Thomas (the Tank Engine) & Friends is a children's television series about the engines and other characters working on the railways of the Island of Sodor, and is based on The Railway Series books written by the Reverend W. Awdry.

This article lists and details episodes from the fourth series of the show, which was broadcast in 1995. It was produced by Britt Allcroft (Thomas) Limited.

This series was narrated by Michael Angelis for the United Kingdom audiences, with George Carlin narrating the episodes for the United States audiences, on what was also his final series. This was also the final season where Thomas  appeared in the United States as a segment on Shining Time Station; after that it became a program on Mister Moose's Fun Time and Storytime With Thomas. This was the final series to be produced before the death of Wilbert Awdry in 1997.
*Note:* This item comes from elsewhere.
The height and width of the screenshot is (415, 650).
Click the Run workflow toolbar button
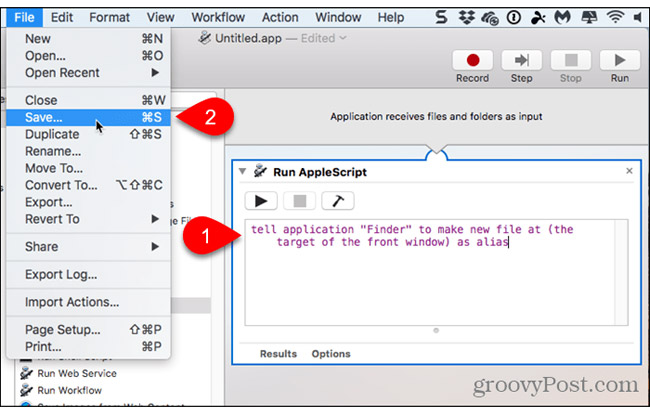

Two of the episodes in this series have two titles: the original ones from the United Kingdom broadcasts are shown on top, while the American-adapted titles are shown underneath.

In the UK, episodes 1-3, 6, and 8-11 were first released on VHS with a different take of Michael Angelis' narrations than the later versions on TV and other VHS releases.

Production

Filming
Filming for Series 4 lasted from June to November 1994. On November 7, the first 8 episodes were released direct-to-video in the UK. On July 3, 1995 the rest of the series was released on 2 other UK VHS releases. Several episodes were also featured on the Shining Time Family Specials, released throughout 1995 in the US, before the series made its official UK television debut on October 16, 1995.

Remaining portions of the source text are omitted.